Collected data entries

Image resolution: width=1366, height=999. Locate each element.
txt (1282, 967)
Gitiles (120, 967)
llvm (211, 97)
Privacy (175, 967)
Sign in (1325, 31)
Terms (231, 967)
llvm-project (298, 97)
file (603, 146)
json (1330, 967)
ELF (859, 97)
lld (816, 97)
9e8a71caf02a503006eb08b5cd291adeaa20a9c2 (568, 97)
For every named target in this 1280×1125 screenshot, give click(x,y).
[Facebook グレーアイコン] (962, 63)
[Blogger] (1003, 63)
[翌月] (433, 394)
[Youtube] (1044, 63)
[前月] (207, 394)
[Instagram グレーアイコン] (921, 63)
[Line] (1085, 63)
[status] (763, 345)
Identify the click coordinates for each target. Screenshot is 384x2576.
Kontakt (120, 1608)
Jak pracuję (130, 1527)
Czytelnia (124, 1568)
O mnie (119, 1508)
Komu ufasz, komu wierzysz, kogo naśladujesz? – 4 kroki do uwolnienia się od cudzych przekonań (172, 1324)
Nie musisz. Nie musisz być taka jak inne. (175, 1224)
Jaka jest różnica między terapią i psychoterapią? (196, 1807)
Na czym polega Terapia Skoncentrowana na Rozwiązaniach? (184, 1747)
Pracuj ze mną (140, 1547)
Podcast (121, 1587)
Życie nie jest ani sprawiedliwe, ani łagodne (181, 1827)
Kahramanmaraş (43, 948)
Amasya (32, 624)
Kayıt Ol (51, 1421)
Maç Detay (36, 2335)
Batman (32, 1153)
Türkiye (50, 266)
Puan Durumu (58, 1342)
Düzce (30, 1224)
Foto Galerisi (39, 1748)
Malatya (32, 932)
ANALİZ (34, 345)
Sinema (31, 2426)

▶ [How to complete this task]:
Set the lines down exactly as they stand, beginning at the one that contains "[Line] (1085, 63)" and stopping after the last line of the entries above.

▶ [Result below]:
[Line] (1085, 63)
[status] (763, 345)
Identify the click coordinates for each target. Screenshot is 384x2576.
Kontakt (120, 1608)
Jak pracuję (130, 1527)
Czytelnia (124, 1568)
O mnie (119, 1508)
Komu ufasz, komu wierzysz, kogo naśladujesz? – 4 kroki do uwolnienia się od cudzych przekonań (172, 1324)
Nie musisz. Nie musisz być taka jak inne. (175, 1224)
Jaka jest różnica między terapią i psychoterapią? (196, 1807)
Na czym polega Terapia Skoncentrowana na Rozwiązaniach? (184, 1747)
Pracuj ze mną (140, 1547)
Podcast (121, 1587)
Życie nie jest ani sprawiedliwe, ani łagodne (181, 1827)
Kahramanmaraş (43, 948)
Amasya (32, 624)
Kayıt Ol (51, 1421)
Maç Detay (36, 2335)
Batman (32, 1153)
Türkiye (50, 266)
Puan Durumu (58, 1342)
Düzce (30, 1224)
Foto Galerisi (39, 1748)
Malatya (32, 932)
ANALİZ (34, 345)
Sinema (31, 2426)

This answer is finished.